19-8 Degrees of Freedom and Molar Specific Heats#

Prompts

  • What is a degree of freedom? State the equipartition theorem. How much energy is associated with each degree of freedom?

  • Why does a monatomic gas have \(f = 3\)? Why does a diatomic gas have \(f = 5\) (and not 6)?

  • Write \(E_{\text{int}}\) and \(C_V\) in terms of \(f\). What is \(C_V\) for O\(_2\)? For He?

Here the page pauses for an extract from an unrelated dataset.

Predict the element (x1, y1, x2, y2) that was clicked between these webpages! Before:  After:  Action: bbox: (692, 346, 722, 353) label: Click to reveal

  • At very low temperature, why might a diatomic gas behave like a monatomic gas (\(C_V \approx \frac{3}{2}R\))?

Lecture Notes#

Overview#

  • A degree of freedom is an independent way a molecule can store energy (translation, rotation, vibration).

  • Equipartition theorem: each degree of freedom has, on average, \(\frac{1}{2}kT\) per molecule (or \(\frac{1}{2}RT\) per mole).

  • \(E_{\text{int}} = \frac{f}{2}nRT\) and \(C_V = \frac{f}{2}R\), where \(f\) is the number of degrees of freedom.


Equipartition theorem#

Each degree of freedom contributes \(\frac{1}{2}kT\) per molecule to the average energy. For \(n\) moles of \(N = nN_A\) molecules:

(187)#\[ E_{\text{int}} = \frac{f}{2}nRT \quad \Rightarrow \quad C_V = \frac{f}{2}R \]

Degrees of freedom by molecule type#

Type

Translational

Rotational

Total \(f\)

\(C_V\)

Monatomic

3

0

3

\(\frac{3}{2}R\)

Diatomic

3

2

5

\(\frac{5}{2}R\)

Polyatomic

3

3

6

\(3R\)

  • Translational: All molecules have 3 (motion along \(x\), \(y\), \(z\)).

  • Monatomic: No rotation (single atom).

  • Diatomic: 2 rotational degrees (rotation about axes perpendicular to the bond; rotation about the bond axis has negligible moment of inertia).

  • Polyatomic: 3 rotational degrees (rotation about all three axes).

Vibration

Diatomic and polyatomic molecules can also vibrate (atoms oscillate along bonds). At typical room temperatures, vibrational modes are typically frozen (quantum energy gaps too large). At high \(T\), vibration adds more degrees of freedom.


Temperature dependence (quantum effects)#

At very low \(T\), rotational and vibrational energies are quantized. Molecules may not have enough energy to rotate or vibrate—those degrees of freedom are effectively “off.”

  • H\(_2\) below ~80 K: Only translation → \(C_V \approx \frac{3}{2}R\) (like monatomic).

  • Room temperature: Translation + rotation → \(C_V \approx \frac{5}{2}R\) (diatomic).

  • High \(T\): Vibration activates → \(C_V\) increases further.


Summary#

  • Equipartition: \(\frac{1}{2}kT\) per degree of freedom per molecule.

  • \(E_{\text{int}} = \frac{f}{2}nRT\); \(C_V = \frac{f}{2}R\).

  • Monatomic \(f = 3\); diatomic \(f = 5\); polyatomic \(f = 6\).

  • At low \(T\), rotation and vibration can be frozen (quantum effects).